═════ Exercise materials
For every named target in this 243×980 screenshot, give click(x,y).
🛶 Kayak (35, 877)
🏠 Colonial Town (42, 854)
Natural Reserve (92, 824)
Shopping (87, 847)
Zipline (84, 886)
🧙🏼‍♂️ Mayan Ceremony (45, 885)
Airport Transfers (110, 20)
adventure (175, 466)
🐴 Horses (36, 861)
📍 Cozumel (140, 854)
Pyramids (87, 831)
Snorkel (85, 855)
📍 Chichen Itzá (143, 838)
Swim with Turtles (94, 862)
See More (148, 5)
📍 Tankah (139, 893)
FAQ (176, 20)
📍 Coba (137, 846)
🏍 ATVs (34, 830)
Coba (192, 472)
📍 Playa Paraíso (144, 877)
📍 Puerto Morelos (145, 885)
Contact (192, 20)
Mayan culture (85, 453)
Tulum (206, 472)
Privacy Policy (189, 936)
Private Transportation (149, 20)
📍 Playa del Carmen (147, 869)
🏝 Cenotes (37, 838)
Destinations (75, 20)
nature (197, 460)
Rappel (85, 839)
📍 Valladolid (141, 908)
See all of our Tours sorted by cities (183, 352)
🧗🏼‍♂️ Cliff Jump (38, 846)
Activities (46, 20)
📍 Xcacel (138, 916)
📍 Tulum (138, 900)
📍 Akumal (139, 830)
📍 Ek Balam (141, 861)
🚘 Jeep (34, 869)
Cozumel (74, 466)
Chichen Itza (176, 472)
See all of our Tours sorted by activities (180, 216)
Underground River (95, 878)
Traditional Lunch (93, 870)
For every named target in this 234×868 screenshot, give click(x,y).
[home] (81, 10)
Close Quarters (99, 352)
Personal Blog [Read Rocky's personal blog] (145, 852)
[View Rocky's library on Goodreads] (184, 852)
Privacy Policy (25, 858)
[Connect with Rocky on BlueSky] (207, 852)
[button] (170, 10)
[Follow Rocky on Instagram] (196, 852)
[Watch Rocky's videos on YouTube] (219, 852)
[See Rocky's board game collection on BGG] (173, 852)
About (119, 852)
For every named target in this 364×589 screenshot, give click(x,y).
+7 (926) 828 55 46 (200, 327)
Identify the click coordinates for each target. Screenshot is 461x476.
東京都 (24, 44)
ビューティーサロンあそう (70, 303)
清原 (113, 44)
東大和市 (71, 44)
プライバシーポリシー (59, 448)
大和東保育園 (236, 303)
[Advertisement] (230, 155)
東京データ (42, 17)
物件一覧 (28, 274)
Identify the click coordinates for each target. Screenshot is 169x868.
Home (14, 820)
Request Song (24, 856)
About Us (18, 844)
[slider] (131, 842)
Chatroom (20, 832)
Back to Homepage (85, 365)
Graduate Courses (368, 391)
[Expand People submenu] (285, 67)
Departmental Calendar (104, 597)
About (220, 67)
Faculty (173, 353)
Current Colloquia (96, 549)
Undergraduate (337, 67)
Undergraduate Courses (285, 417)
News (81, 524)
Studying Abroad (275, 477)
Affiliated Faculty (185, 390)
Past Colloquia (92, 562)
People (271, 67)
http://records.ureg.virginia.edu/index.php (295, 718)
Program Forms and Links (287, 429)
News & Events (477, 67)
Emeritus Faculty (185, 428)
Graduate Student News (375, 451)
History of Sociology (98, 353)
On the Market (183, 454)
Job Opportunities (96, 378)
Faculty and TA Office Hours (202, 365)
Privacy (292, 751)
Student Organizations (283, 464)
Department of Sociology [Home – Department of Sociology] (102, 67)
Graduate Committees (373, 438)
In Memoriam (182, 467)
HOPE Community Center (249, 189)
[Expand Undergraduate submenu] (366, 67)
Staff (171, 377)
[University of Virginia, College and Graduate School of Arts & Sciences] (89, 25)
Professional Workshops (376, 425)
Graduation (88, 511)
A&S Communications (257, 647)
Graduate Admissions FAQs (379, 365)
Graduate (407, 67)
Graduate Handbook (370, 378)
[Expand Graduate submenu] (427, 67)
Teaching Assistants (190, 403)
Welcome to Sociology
══════════
Directions:
Rewrite the entries from the line containing "People (271, 67)" through the last entry, both ends included, and substitute "Anthropology" for every occurrence of "Sociology" while keeping everything else the same.

Result:
People (271, 67)
http://records.ureg.virginia.edu/index.php (295, 718)
Program Forms and Links (287, 429)
News & Events (477, 67)
Emeritus Faculty (185, 428)
Graduate Student News (375, 451)
History of Anthropology (98, 353)
On the Market (183, 454)
Job Opportunities (96, 378)
Faculty and TA Office Hours (202, 365)
Privacy (292, 751)
Student Organizations (283, 464)
Department of Anthropology [Home – Department of Anthropology] (102, 67)
Graduate Committees (373, 438)
In Memoriam (182, 467)
HOPE Community Center (249, 189)
[Expand Undergraduate submenu] (366, 67)
Staff (171, 377)
[University of Virginia, College and Graduate School of Arts & Sciences] (89, 25)
Professional Workshops (376, 425)
Graduation (88, 511)
A&S Communications (257, 647)
Graduate Admissions FAQs (379, 365)
Graduate (407, 67)
Graduate Handbook (370, 378)
[Expand Graduate submenu] (427, 67)
Teaching Assistants (190, 403)
Welcome to Anthropology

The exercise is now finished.